(Entries taken from a collection)
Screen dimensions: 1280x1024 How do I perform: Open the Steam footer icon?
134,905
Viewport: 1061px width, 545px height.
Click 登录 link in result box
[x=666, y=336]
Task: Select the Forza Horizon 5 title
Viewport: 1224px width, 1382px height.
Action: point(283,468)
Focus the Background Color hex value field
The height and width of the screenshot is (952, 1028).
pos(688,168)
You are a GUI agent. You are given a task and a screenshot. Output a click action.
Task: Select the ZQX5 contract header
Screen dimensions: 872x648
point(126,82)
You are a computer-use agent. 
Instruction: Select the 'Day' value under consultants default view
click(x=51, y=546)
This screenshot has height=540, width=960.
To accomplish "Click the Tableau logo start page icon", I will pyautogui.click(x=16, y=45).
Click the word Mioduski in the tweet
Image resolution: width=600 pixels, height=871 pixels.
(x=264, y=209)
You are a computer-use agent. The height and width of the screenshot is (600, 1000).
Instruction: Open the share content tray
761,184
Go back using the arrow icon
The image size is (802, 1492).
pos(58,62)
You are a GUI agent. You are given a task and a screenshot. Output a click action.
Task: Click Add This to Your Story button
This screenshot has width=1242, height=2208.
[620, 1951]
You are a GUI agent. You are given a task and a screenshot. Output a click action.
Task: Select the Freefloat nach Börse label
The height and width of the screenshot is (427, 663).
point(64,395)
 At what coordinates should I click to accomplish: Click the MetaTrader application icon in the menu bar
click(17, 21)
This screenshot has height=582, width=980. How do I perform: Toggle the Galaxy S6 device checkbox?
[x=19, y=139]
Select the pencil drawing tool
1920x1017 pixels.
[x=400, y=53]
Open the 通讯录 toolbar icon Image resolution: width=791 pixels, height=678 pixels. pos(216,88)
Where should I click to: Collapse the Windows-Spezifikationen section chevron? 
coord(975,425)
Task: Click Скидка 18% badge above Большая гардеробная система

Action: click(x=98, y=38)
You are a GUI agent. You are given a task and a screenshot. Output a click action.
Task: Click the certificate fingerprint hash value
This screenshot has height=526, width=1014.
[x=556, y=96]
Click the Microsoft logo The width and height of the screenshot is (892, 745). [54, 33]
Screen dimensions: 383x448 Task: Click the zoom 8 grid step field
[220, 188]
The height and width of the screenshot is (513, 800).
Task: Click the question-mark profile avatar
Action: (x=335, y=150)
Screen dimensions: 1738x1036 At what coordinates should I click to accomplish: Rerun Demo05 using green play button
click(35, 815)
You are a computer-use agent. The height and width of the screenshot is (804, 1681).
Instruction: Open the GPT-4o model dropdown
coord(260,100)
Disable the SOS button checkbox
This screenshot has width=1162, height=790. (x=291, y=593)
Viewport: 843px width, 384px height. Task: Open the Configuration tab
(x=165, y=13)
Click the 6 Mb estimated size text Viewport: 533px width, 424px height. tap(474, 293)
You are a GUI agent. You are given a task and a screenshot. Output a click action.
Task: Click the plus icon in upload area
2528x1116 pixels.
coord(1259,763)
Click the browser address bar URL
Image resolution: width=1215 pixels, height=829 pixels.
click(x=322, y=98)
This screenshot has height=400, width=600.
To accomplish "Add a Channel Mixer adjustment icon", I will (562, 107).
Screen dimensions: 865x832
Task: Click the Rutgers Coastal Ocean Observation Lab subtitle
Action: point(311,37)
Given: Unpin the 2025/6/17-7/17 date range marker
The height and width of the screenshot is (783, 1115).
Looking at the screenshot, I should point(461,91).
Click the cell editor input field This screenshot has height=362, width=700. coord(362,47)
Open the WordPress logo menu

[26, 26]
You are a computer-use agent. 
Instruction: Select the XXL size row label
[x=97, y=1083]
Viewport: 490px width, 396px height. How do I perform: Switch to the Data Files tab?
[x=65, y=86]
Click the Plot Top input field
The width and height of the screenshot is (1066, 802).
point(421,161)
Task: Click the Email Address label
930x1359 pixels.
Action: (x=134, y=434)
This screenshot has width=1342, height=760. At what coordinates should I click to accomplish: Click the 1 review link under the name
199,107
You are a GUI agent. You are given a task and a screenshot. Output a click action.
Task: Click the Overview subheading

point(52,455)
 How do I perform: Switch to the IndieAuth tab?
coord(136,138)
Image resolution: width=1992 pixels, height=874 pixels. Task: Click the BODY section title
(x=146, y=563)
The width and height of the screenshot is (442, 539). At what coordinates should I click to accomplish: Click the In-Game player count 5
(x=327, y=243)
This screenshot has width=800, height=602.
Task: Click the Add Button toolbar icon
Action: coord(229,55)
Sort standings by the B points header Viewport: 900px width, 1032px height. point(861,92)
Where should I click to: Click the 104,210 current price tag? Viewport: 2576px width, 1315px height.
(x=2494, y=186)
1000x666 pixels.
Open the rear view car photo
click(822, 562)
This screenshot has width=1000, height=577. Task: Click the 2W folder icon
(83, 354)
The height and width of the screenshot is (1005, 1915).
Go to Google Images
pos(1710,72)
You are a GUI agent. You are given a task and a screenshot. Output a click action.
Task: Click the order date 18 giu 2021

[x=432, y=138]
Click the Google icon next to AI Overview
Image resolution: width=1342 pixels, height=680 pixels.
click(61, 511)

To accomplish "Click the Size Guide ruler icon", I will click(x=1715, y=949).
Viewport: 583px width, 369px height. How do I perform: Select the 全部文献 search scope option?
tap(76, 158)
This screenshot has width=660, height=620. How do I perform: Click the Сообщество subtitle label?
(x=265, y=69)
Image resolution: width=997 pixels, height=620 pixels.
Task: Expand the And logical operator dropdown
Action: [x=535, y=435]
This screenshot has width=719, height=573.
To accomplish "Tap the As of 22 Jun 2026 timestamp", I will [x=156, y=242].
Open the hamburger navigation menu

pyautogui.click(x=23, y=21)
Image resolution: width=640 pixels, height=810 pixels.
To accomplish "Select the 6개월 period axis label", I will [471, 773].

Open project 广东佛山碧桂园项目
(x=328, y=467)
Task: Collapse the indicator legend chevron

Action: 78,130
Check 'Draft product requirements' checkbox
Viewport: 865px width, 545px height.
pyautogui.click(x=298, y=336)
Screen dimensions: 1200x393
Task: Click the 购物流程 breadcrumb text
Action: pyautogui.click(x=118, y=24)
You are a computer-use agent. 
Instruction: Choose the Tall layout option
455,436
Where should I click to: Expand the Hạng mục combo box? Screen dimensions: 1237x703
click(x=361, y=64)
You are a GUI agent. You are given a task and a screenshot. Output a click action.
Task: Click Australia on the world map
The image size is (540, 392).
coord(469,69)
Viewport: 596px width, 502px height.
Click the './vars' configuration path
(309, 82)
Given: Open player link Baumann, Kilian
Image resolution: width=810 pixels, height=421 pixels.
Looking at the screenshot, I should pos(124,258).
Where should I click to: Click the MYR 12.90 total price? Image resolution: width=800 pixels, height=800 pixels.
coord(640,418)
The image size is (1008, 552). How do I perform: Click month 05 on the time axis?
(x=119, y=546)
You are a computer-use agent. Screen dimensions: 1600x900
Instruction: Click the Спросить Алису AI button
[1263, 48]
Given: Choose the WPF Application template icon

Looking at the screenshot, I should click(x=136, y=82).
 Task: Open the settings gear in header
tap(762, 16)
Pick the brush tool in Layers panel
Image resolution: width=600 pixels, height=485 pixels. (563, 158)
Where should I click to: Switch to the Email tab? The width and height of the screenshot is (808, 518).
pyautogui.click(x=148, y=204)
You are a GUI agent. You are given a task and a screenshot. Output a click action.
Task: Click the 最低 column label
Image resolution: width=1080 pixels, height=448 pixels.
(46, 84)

### [What you are asked to do]
Transcribe every entry, keeping each line exactly as it reads.

### [Answer space]
Screen dimensions: 1280x1024 How do I perform: Open the Steam footer icon?
134,905
Viewport: 1061px width, 545px height.
Click 登录 link in result box
[x=666, y=336]
Task: Select the Forza Horizon 5 title
Viewport: 1224px width, 1382px height.
Action: point(283,468)
Focus the Background Color hex value field
The height and width of the screenshot is (952, 1028).
pos(688,168)
You are a GUI agent. You are given a task and a screenshot. Output a click action.
Task: Select the ZQX5 contract header
Screen dimensions: 872x648
point(126,82)
You are a computer-use agent. 
Instruction: Select the 'Day' value under consultants default view
click(x=51, y=546)
This screenshot has height=540, width=960.
To accomplish "Click the Tableau logo start page icon", I will pyautogui.click(x=16, y=45).
Click the word Mioduski in the tweet
Image resolution: width=600 pixels, height=871 pixels.
(x=264, y=209)
You are a computer-use agent. The height and width of the screenshot is (600, 1000).
Instruction: Open the share content tray
761,184
Go back using the arrow icon
The image size is (802, 1492).
pos(58,62)
You are a GUI agent. You are given a task and a screenshot. Output a click action.
Task: Click Add This to Your Story button
This screenshot has width=1242, height=2208.
[620, 1951]
You are a GUI agent. You are given a task and a screenshot. Output a click action.
Task: Select the Freefloat nach Börse label
The height and width of the screenshot is (427, 663).
point(64,395)
 At what coordinates should I click to accomplish: Click the MetaTrader application icon in the menu bar
click(17, 21)
This screenshot has height=582, width=980. How do I perform: Toggle the Galaxy S6 device checkbox?
[x=19, y=139]
Select the pencil drawing tool
1920x1017 pixels.
[x=400, y=53]
Open the 通讯录 toolbar icon Image resolution: width=791 pixels, height=678 pixels. pos(216,88)
Where should I click to: Collapse the Windows-Spezifikationen section chevron? 
coord(975,425)
Task: Click Скидка 18% badge above Большая гардеробная система

Action: click(x=98, y=38)
You are a GUI agent. You are given a task and a screenshot. Output a click action.
Task: Click the certificate fingerprint hash value
This screenshot has height=526, width=1014.
[x=556, y=96]
Click the Microsoft logo The width and height of the screenshot is (892, 745). [54, 33]
Screen dimensions: 383x448 Task: Click the zoom 8 grid step field
[220, 188]
The height and width of the screenshot is (513, 800).
Task: Click the question-mark profile avatar
Action: (x=335, y=150)
Screen dimensions: 1738x1036 At what coordinates should I click to accomplish: Rerun Demo05 using green play button
click(35, 815)
You are a computer-use agent. The height and width of the screenshot is (804, 1681).
Instruction: Open the GPT-4o model dropdown
coord(260,100)
Disable the SOS button checkbox
This screenshot has width=1162, height=790. (x=291, y=593)
Viewport: 843px width, 384px height. Task: Open the Configuration tab
(x=165, y=13)
Click the 6 Mb estimated size text Viewport: 533px width, 424px height. tap(474, 293)
You are a GUI agent. You are given a task and a screenshot. Output a click action.
Task: Click the plus icon in upload area
2528x1116 pixels.
coord(1259,763)
Click the browser address bar URL
Image resolution: width=1215 pixels, height=829 pixels.
click(x=322, y=98)
This screenshot has height=400, width=600.
To accomplish "Add a Channel Mixer adjustment icon", I will (562, 107).
Screen dimensions: 865x832
Task: Click the Rutgers Coastal Ocean Observation Lab subtitle
Action: point(311,37)
Given: Unpin the 2025/6/17-7/17 date range marker
The height and width of the screenshot is (783, 1115).
Looking at the screenshot, I should point(461,91).
Click the cell editor input field This screenshot has height=362, width=700. coord(362,47)
Open the WordPress logo menu

[26, 26]
You are a computer-use agent. 
Instruction: Select the XXL size row label
[x=97, y=1083]
Viewport: 490px width, 396px height. How do I perform: Switch to the Data Files tab?
[x=65, y=86]
Click the Plot Top input field
The width and height of the screenshot is (1066, 802).
point(421,161)
Task: Click the Email Address label
930x1359 pixels.
Action: (x=134, y=434)
This screenshot has width=1342, height=760. At what coordinates should I click to accomplish: Click the 1 review link under the name
199,107
You are a GUI agent. You are given a task and a screenshot. Output a click action.
Task: Click the Overview subheading

point(52,455)
 How do I perform: Switch to the IndieAuth tab?
coord(136,138)
Image resolution: width=1992 pixels, height=874 pixels. Task: Click the BODY section title
(x=146, y=563)
The width and height of the screenshot is (442, 539). At what coordinates should I click to accomplish: Click the In-Game player count 5
(x=327, y=243)
This screenshot has width=800, height=602.
Task: Click the Add Button toolbar icon
Action: coord(229,55)
Sort standings by the B points header Viewport: 900px width, 1032px height. point(861,92)
Where should I click to: Click the 104,210 current price tag? Viewport: 2576px width, 1315px height.
(x=2494, y=186)
1000x666 pixels.
Open the rear view car photo
click(822, 562)
This screenshot has width=1000, height=577. Task: Click the 2W folder icon
(83, 354)
The height and width of the screenshot is (1005, 1915).
Go to Google Images
pos(1710,72)
You are a GUI agent. You are given a task and a screenshot. Output a click action.
Task: Click the order date 18 giu 2021

[x=432, y=138]
Click the Google icon next to AI Overview
Image resolution: width=1342 pixels, height=680 pixels.
click(61, 511)

To accomplish "Click the Size Guide ruler icon", I will click(x=1715, y=949).
Viewport: 583px width, 369px height. How do I perform: Select the 全部文献 search scope option?
tap(76, 158)
This screenshot has width=660, height=620. How do I perform: Click the Сообщество subtitle label?
(x=265, y=69)
Image resolution: width=997 pixels, height=620 pixels.
Task: Expand the And logical operator dropdown
Action: [x=535, y=435]
This screenshot has width=719, height=573.
To accomplish "Tap the As of 22 Jun 2026 timestamp", I will [x=156, y=242].
Open the hamburger navigation menu

pyautogui.click(x=23, y=21)
Image resolution: width=640 pixels, height=810 pixels.
To accomplish "Select the 6개월 period axis label", I will [471, 773].

Open project 广东佛山碧桂园项目
(x=328, y=467)
Task: Collapse the indicator legend chevron

Action: 78,130
Check 'Draft product requirements' checkbox
Viewport: 865px width, 545px height.
pyautogui.click(x=298, y=336)
Screen dimensions: 1200x393
Task: Click the 购物流程 breadcrumb text
Action: pyautogui.click(x=118, y=24)
You are a computer-use agent. 
Instruction: Choose the Tall layout option
455,436
Where should I click to: Expand the Hạng mục combo box? Screen dimensions: 1237x703
click(x=361, y=64)
You are a GUI agent. You are given a task and a screenshot. Output a click action.
Task: Click Australia on the world map
The image size is (540, 392).
coord(469,69)
Viewport: 596px width, 502px height.
Click the './vars' configuration path
(309, 82)
Given: Open player link Baumann, Kilian
Image resolution: width=810 pixels, height=421 pixels.
Looking at the screenshot, I should pos(124,258).
Where should I click to: Click the MYR 12.90 total price? Image resolution: width=800 pixels, height=800 pixels.
coord(640,418)
The image size is (1008, 552). How do I perform: Click month 05 on the time axis?
(x=119, y=546)
You are a computer-use agent. Screen dimensions: 1600x900
Instruction: Click the Спросить Алису AI button
[1263, 48]
Given: Choose the WPF Application template icon

Looking at the screenshot, I should click(x=136, y=82).
 Task: Open the settings gear in header
tap(762, 16)
Pick the brush tool in Layers panel
Image resolution: width=600 pixels, height=485 pixels. (563, 158)
Where should I click to: Switch to the Email tab? The width and height of the screenshot is (808, 518).
pyautogui.click(x=148, y=204)
You are a GUI agent. You are given a task and a screenshot. Output a click action.
Task: Click the 最低 column label
Image resolution: width=1080 pixels, height=448 pixels.
(46, 84)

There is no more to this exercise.